Monday, January 12, 2009

FOIA and Massachusetts Right to Know

I wonder just how much pussy-footing will continue to go on regarding this particular request and any others that have been dodged, evaded, or just plain ignored.

There was a request for information made by the City Council just before Christmas that, ostensibly, might've shed some light on the subject. The response from the City Clerk that will be transmitted to Council under item 8a of tomorrow night's Council Agenda doesn't, at first blush, seem to actually be answering the request, however. It reads more like an apology and explication of how overworked they'd be if they tried to actually list everything the way the Council seems to have requested.

The Council, however, didn't appear to be asking for how many requests for birth certificates, death certificates, or any other of the mundane records requests that go through the City Clerk's office every year. Rather, it specifically asked for how many "freedom of information requests had been filed by citizens in the past twelve months..." along with specifics as to dates of request and dates of response.

The response, in order to be fully accurate, should have simply been, "The US Freedom Of Information Act only applies to federal level records.
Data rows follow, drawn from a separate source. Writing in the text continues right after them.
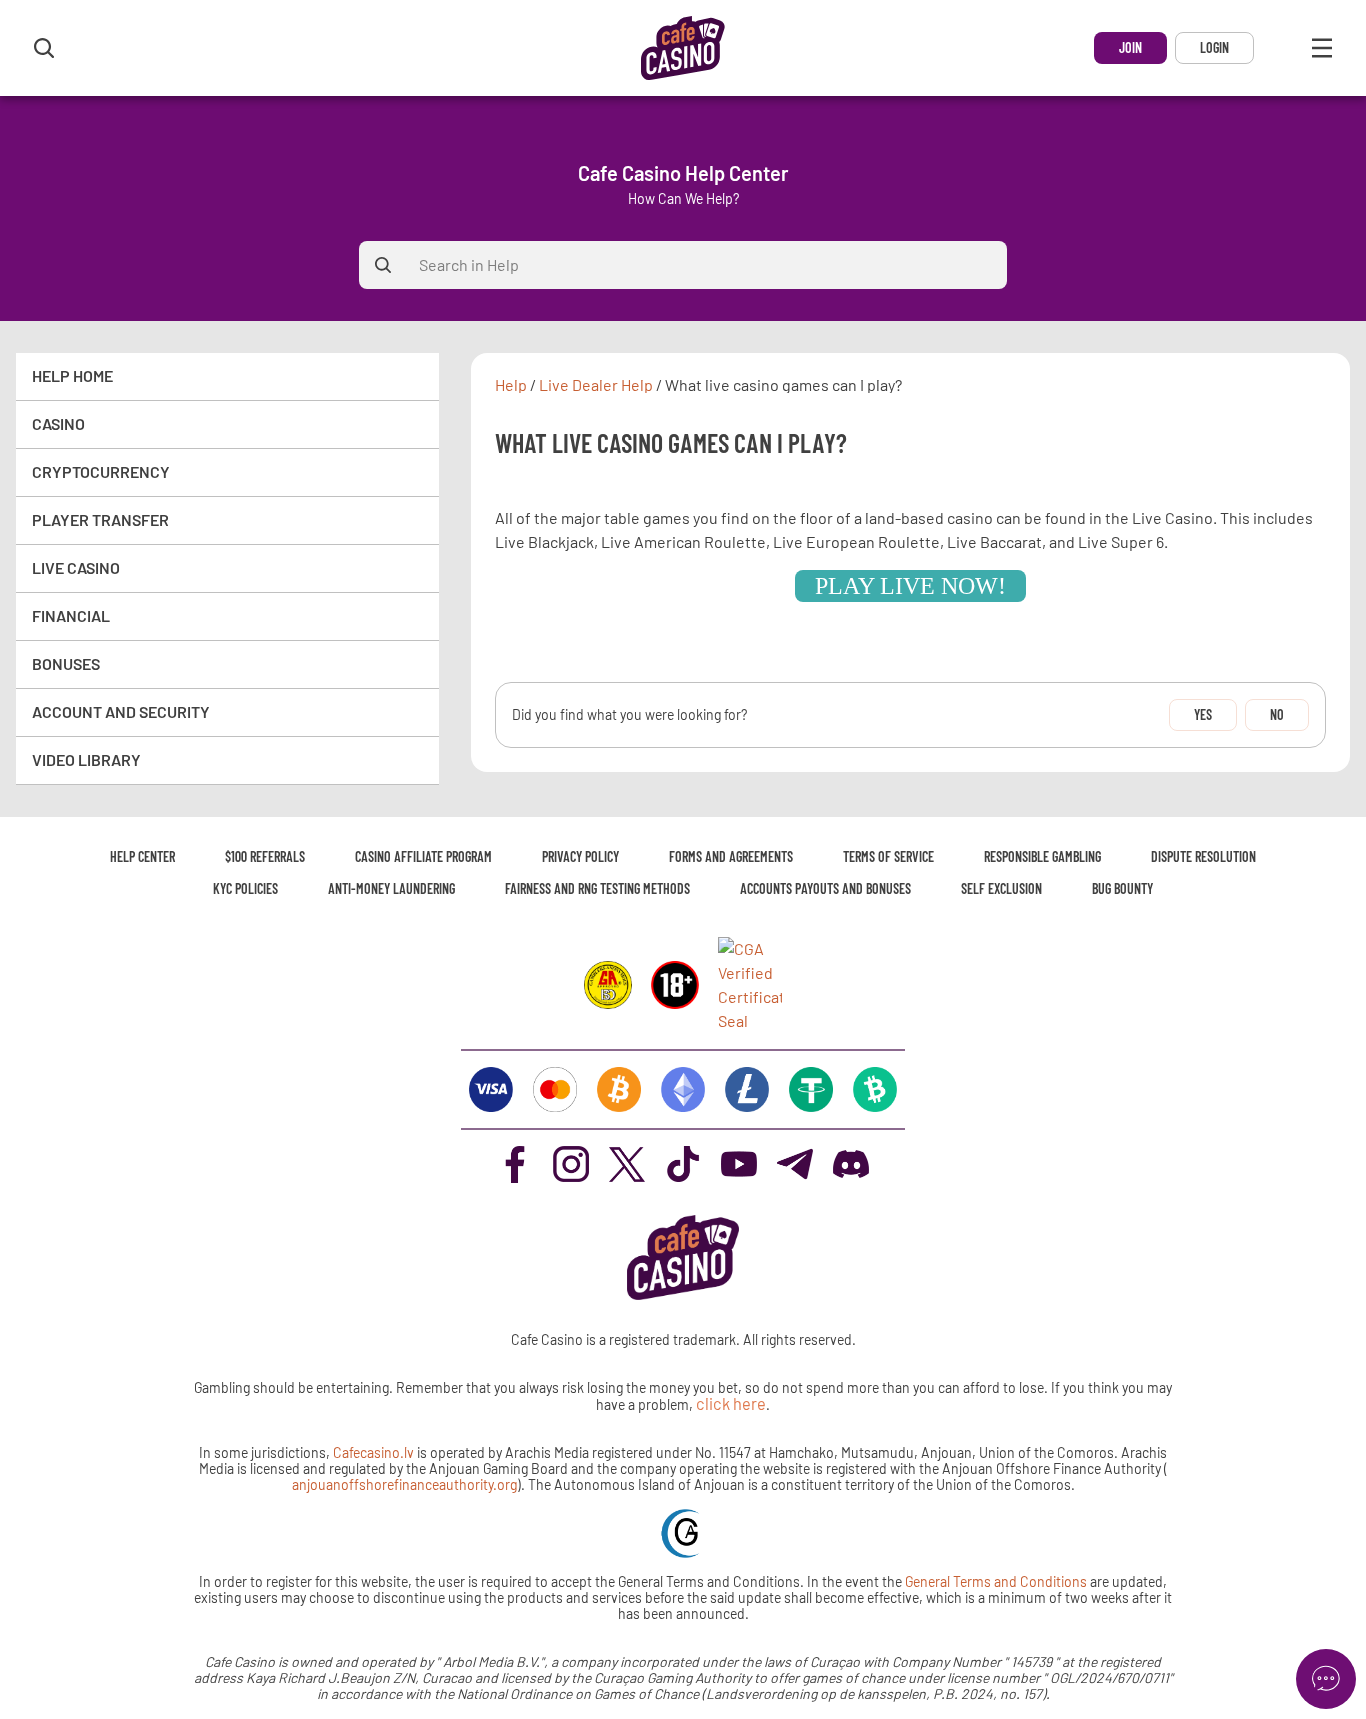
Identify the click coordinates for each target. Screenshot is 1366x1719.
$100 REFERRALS (265, 856)
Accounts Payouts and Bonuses (825, 888)
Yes (1203, 714)
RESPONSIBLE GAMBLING (1042, 856)
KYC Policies (245, 888)
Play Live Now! (910, 586)
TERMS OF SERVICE (888, 856)
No (1277, 714)
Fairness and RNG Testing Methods (597, 888)
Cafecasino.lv (373, 1452)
The City of Worcester does not get any FOIA requests." That this simple and clear distinction wasn't even mentioned in the City Clerk's response, nor was anything alluded to in regard to the actual public debate ongoing with both the Mass Right To Know requests from Keven Ksen and also from the T&G's ongoing court battles on the Rojas files, belies any claim by officials in the City of Worcester that "transparency" is, in any way, shape, or form, their intention.

I call it "pussy-footing" but, really, it's just a form of "officialese" sidestepping that been used to frame the request and the response in such a fashion that absolutely nothing of any consequence is dealt with.

How about moving to have the City Dictator report on this question: "Since when is it illegal to take pictures in public in the City of Worcester?" Or how about asking the City Dictator "Since when are redactions like this necessary?... or even legal???"

The City Council continues to fail utterly in leading the way to a more transparent situation, instead enabling the expensive legal maneuvering that nobody can afford, nobody needs to go through, and nobody should have to go through in a free society. The level of BS and opacity in all of this is truly beyond belief!